Stored dataset items
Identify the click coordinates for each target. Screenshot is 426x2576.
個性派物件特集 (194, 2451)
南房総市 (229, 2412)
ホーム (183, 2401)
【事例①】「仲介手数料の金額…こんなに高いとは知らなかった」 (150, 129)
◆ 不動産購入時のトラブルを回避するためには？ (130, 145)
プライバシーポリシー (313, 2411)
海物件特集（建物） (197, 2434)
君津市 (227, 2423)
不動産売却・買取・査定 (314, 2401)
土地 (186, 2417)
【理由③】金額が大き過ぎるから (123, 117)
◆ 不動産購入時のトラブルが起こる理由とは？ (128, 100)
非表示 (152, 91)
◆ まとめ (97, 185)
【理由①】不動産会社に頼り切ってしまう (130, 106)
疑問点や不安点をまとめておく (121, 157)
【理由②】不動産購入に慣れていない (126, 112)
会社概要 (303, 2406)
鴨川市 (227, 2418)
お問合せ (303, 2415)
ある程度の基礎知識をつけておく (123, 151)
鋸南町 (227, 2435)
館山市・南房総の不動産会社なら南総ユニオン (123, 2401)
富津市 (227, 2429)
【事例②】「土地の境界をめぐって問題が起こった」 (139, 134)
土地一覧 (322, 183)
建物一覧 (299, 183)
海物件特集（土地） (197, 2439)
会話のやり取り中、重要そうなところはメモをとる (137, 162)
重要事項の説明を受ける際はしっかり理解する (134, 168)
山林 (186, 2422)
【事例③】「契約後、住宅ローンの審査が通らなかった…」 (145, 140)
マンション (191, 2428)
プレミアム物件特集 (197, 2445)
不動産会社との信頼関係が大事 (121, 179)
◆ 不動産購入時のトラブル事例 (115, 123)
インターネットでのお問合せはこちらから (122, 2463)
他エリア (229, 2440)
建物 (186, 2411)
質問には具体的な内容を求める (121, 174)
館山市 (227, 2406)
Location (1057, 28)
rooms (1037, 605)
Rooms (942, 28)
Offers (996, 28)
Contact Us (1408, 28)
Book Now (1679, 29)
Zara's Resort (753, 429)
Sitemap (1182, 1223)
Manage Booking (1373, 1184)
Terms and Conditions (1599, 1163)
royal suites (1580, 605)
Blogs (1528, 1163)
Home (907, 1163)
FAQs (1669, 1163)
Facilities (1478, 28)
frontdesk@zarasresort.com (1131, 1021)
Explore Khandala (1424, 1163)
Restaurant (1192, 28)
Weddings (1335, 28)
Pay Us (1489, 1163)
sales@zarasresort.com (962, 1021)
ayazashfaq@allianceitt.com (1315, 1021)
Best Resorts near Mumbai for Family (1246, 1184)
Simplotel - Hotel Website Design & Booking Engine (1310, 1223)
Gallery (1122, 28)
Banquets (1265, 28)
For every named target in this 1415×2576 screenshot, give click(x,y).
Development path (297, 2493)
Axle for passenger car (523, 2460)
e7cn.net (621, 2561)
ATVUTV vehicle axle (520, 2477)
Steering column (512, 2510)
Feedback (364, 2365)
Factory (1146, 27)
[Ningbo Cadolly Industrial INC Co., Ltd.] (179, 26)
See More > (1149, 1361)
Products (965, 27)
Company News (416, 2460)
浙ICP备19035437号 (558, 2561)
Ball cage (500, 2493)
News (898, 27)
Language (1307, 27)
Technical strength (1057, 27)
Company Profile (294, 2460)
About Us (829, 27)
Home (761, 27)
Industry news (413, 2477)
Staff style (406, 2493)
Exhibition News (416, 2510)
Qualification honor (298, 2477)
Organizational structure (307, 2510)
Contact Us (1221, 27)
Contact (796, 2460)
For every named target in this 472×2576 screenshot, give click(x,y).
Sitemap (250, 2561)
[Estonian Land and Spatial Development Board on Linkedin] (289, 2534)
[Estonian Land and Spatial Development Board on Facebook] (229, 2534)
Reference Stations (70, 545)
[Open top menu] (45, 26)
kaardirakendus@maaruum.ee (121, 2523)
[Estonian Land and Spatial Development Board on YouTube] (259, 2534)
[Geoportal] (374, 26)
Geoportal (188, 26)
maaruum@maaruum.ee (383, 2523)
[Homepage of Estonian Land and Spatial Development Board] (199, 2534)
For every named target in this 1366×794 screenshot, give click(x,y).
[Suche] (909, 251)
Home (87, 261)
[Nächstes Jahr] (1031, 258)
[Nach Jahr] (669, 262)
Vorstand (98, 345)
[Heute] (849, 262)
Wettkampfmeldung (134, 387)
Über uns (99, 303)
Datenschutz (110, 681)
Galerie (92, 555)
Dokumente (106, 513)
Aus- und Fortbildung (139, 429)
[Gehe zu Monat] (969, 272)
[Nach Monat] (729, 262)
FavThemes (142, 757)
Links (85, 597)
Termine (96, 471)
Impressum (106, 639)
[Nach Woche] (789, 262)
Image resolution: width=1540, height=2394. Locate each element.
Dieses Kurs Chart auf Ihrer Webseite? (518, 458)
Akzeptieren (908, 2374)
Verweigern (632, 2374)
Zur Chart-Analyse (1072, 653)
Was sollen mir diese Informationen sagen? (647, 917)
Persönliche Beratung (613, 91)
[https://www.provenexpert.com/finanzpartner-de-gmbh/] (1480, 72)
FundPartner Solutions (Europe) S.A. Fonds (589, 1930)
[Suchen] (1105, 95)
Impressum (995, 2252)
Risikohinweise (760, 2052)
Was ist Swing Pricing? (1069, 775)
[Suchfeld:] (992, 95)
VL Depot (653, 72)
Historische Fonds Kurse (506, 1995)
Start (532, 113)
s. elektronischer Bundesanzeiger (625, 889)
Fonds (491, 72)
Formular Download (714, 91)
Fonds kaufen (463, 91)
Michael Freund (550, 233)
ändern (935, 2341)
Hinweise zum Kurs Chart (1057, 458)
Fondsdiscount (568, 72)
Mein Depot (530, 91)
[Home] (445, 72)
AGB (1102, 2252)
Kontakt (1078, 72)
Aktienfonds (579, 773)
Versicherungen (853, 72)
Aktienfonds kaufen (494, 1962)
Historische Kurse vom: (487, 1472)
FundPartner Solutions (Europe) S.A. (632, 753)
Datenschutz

TASK GOAL » The output should be exactly the lines above from the line containing "[Nach Woche] (789, 262)" to the line containing "Persönliche Beratung (613, 91)", inclusive, with no other lines.

OUTPUT FOR THIS EXERCISE »
[Nach Woche] (789, 262)
Image resolution: width=1540, height=2394. Locate each element.
Dieses Kurs Chart auf Ihrer Webseite? (518, 458)
Akzeptieren (908, 2374)
Verweigern (632, 2374)
Zur Chart-Analyse (1072, 653)
Was sollen mir diese Informationen sagen? (647, 917)
Persönliche Beratung (613, 91)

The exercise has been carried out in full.